● Data under study:
....................
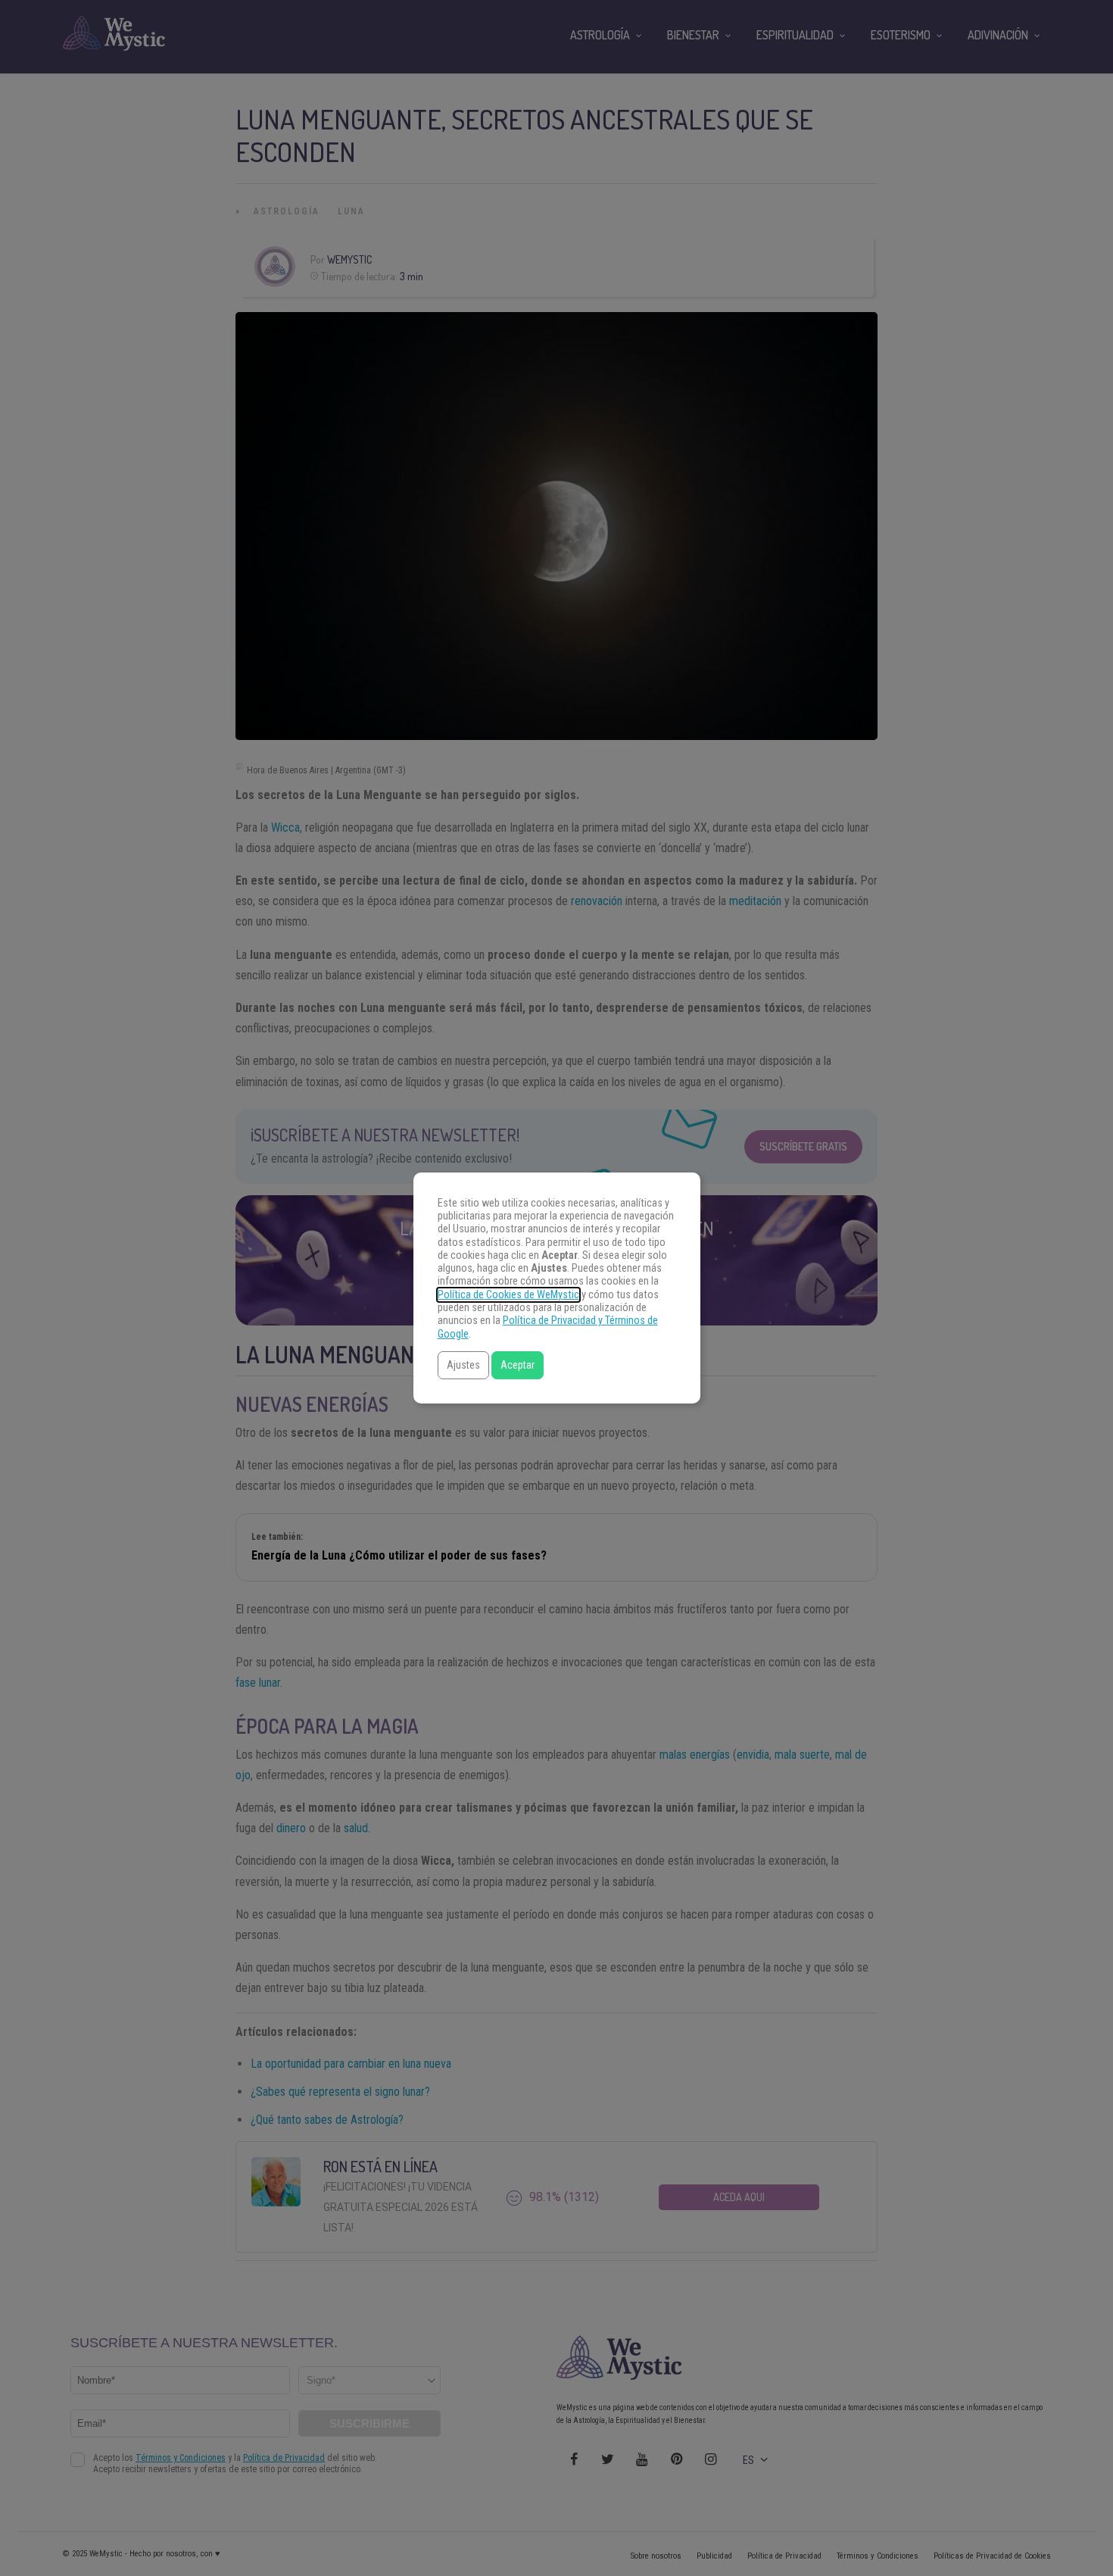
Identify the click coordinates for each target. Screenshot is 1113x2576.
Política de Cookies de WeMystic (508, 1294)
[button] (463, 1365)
....................
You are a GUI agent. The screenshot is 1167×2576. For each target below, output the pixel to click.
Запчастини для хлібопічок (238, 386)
....................
● Problem to work on: Keeping every character as it is, restate the lines above that run from the line with "Identify the click" through the line with "[button] (463, 1365)", both included, and nothing else.

● Result of this task:
Identify the click coordinates for each target. Screenshot is 1113x2576.
Política de Cookies de WeMystic (508, 1294)
[button] (463, 1365)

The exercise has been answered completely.